Vargas was a lonely man who spoke about having pent up anger, those who knew him said Sunday.
He lived on the fourth floor of a barren, concrete apartment complex in the Miami suburb of Hialeah with his elderly mother. He rarely spoke with others there, and confided to a man who worked out at the same gym that he liked to work out his anger by lifting weights and trying to get big. He had no criminal record.
Five of the victims lived in his suburban Miami apartment complex, and one lived across the street. Here's a look at them.
ITALO AND SAMIRA PISCIOTTI
The Pisciottis were killed first. The couple — Italo, 79, and Samira, 69 — managed the aging, five-story, beige building and lived in apartment 316, one floor below. They came to Vargas' door Friday night after he set a combustible liquid on fire in his unit, police said. When they arrived, Vargas opened the door and fired at them.
Some residents believed Vargas had an ongoing dispute with the Pisciottis, and police said they're looking into the possibility. Tenants described the couple, originally from Colombia, as being very strict about building regulations, even objecting when children played in an open terrace in the middle of the complex.
Samira Pisciotti was often seen taking care of her young granddaughter, taking her out to go on walks. Pisciottis' daughter also lived in the building.
"She was a good grandmother," tenant Alex Cruz said. "And a good mother."
On Sunday, there was a note taped outside the daughter's door, requesting privacy.
"My children are inside and are already scared," the note read. "I thank everyone for your prayers and ask that you pray for all the families."
Two white candles were lit alongside two red roses outside the doorstep.
CARLOS JAVIER GAVILANES
After shooting the Pisciottis, Vargas went back into the burning apartment and fired 10-20 shots from the balcony into the street. One of them hit Gavilanes, 33, as neighbors said he was returning home from his 9-year-old son's boxing practice.
After he was shot, Gavilanes yelled at his son to run and managed to make it inside his building, where he then collapsed as his son screamed in horror, witnesses said.
Neighbors described Gavilanes as a doting father, often seen playing with his children outside and recently celebrating his 2-year-old daughter's birthday.
"He was very family oriented," said Maria Herrara, 26, who lived next door to Gavilanes. "Every time you saw him it was with his wife and children."
Soon after shooting Gavilanes, Vargas moved to a third-floor apartment and forced his way in.
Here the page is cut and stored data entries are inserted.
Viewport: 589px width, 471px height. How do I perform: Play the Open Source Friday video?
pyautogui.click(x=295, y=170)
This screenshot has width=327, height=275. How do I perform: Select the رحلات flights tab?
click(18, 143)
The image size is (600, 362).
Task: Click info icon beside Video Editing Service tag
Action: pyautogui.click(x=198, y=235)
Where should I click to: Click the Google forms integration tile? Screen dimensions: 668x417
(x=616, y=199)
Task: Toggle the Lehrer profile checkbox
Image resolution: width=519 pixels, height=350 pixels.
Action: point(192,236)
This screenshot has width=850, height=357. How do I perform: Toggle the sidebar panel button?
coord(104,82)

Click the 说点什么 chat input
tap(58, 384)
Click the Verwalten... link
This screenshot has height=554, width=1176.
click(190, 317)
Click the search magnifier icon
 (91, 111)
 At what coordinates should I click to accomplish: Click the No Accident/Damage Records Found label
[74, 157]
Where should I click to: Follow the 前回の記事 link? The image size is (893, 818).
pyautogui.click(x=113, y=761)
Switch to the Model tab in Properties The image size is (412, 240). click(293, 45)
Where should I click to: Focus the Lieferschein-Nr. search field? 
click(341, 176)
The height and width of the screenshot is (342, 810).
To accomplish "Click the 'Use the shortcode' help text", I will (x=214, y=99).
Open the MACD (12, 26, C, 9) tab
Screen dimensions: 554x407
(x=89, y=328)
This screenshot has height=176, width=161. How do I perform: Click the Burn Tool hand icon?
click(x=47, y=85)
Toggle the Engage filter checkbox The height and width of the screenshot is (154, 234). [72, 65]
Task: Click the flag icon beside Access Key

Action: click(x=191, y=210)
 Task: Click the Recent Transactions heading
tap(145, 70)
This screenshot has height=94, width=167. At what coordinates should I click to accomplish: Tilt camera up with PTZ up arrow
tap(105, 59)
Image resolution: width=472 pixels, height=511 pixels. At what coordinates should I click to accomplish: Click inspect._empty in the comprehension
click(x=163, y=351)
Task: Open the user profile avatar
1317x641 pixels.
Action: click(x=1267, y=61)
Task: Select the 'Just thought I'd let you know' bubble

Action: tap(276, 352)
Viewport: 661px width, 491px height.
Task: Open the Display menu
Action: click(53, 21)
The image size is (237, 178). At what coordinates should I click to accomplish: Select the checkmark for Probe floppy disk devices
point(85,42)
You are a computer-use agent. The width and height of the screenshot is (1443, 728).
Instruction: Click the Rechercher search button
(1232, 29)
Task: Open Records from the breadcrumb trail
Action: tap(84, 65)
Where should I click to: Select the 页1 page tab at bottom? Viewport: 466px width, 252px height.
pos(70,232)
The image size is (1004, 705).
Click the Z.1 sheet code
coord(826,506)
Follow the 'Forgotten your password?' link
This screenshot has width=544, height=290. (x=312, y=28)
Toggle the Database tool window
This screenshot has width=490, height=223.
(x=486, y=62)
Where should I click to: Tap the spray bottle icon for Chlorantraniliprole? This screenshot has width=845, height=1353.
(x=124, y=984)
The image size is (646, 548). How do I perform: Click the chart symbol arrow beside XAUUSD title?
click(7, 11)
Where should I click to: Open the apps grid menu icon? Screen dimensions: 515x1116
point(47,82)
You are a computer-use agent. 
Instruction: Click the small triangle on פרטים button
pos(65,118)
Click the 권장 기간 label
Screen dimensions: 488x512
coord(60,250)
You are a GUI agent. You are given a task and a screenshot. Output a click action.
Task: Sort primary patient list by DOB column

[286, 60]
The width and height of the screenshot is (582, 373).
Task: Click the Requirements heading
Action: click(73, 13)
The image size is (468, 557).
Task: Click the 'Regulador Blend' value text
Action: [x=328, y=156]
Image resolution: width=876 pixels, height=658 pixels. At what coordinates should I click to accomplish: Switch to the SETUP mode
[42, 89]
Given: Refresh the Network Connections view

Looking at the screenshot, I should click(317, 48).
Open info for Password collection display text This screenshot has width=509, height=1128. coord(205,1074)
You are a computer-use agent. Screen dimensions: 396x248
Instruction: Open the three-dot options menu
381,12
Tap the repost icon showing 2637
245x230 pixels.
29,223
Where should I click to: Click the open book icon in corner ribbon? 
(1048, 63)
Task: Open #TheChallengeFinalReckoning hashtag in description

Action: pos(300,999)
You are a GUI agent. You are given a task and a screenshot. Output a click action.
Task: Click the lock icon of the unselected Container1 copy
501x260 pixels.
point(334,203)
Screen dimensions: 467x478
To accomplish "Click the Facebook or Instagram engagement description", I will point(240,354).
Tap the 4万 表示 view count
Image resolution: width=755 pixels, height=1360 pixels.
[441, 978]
Simono lived there with his long-time girlfriend and her daughter. Family members said Simono was the first one shot.
Simono was originally from Cuba, said Zulima Niebles, his girlfriend's sister. He worked at a car wash and also held a part-time job in the building where they lived, helping with repairs.
"He was very hard working," Zulima Niebles said.
She described him as a simple man who cared greatly for his girlfriend's teenage daughter.
"He loved her very much," she said.
Vargas moved through the family's apartment. Merly Niebles and her daughter were hiding in the bathroom, the door shut, Zulima Niebles said.
The gunman fired through the door, killing both. Their bodies were found embraced, she said.
Merly Niebles cleaned guest rooms at a Howard Johnson hotel. She was born in Colombia and came to the U.S. with her mother and sisters when she was about 30.
Zulima Niebles described her sister as a religious woman who liked to spend time with her relatives when she wasn't working.
"I miss her a lot," Zulima Niebles said Saturday as she went to pick up some of her sister's belongings. "All three of them."
Perez was about to enter her senior year at the American Christian School, a private school in Hialeah. She aspired to become a neonatal nurse, relatives said.
Earlier that evening, Perez had been on the phone with one of her aunts. She talked about how she'd just done her hair and was at home with her mother, Zulima Niebles said.
It was a typical Friday evening for the 17-year-old girl, who her aunt described as studious and knowledgeable about computers and electronics.
At school, she was known as being friendly and helpful to her classmates. Friends left candles, teddy bears and a poster for her outside the building after the shooting
"We will always love you!," one message read. "May your beautiful spirit always be looking over us."